Data excerpts
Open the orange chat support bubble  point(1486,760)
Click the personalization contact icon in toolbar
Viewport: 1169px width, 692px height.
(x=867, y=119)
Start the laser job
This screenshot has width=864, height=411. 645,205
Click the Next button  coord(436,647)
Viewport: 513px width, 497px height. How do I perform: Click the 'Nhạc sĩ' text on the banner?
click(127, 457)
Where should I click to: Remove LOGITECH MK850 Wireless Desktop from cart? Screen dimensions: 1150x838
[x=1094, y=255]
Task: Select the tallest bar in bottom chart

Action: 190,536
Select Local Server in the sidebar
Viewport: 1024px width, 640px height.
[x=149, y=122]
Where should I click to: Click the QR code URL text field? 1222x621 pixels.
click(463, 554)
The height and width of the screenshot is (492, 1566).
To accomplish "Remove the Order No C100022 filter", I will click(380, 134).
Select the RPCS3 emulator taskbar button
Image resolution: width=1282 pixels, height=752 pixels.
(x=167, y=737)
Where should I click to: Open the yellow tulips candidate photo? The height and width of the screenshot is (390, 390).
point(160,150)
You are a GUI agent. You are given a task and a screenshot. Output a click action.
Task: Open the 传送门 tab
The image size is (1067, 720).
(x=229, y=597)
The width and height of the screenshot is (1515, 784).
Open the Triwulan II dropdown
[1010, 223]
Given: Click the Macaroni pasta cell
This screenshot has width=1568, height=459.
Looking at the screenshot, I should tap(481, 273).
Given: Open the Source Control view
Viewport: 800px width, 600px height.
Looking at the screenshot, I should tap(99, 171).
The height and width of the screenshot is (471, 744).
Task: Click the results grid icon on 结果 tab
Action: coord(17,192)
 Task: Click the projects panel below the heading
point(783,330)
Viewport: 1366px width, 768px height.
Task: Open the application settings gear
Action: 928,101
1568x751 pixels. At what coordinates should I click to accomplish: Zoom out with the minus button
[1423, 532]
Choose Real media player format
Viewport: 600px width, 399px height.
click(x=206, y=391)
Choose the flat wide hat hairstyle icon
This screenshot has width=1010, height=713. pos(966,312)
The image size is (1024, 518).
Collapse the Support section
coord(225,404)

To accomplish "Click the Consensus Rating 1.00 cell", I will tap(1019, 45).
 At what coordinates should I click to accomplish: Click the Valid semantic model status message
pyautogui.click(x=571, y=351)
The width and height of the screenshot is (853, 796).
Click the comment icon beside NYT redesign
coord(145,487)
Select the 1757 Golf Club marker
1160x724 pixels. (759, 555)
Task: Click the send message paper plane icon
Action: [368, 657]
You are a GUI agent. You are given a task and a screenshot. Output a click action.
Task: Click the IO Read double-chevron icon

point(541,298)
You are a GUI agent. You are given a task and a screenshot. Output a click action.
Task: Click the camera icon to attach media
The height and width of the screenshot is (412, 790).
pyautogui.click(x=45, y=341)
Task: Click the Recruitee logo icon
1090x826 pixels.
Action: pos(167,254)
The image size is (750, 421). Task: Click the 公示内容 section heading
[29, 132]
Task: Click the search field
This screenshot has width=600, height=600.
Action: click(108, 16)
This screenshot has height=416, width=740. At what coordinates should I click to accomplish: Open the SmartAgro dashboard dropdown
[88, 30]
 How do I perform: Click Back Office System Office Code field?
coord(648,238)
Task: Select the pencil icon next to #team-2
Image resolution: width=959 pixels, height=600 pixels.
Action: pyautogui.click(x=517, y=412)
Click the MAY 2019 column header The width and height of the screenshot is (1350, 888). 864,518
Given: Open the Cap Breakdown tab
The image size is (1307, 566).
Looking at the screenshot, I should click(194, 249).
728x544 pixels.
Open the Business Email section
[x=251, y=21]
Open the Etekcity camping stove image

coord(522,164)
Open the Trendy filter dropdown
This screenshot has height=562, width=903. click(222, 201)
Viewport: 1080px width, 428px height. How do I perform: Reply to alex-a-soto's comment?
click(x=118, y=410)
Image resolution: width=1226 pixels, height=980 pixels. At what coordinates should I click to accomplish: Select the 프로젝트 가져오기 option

Instructions to follow: What you give back should be exactly the lines of the data above from the line with "Select the 1757 Golf Club marker" through the line with "Task: Click the Recruitee logo icon", both of those included, and nothing more.

Exercise answer:
Select the 1757 Golf Club marker
1160x724 pixels. (759, 555)
Task: Click the send message paper plane icon
Action: [368, 657]
You are a GUI agent. You are given a task and a screenshot. Output a click action.
Task: Click the IO Read double-chevron icon

point(541,298)
You are a GUI agent. You are given a task and a screenshot. Output a click action.
Task: Click the camera icon to attach media
The height and width of the screenshot is (412, 790).
pyautogui.click(x=45, y=341)
Task: Click the Recruitee logo icon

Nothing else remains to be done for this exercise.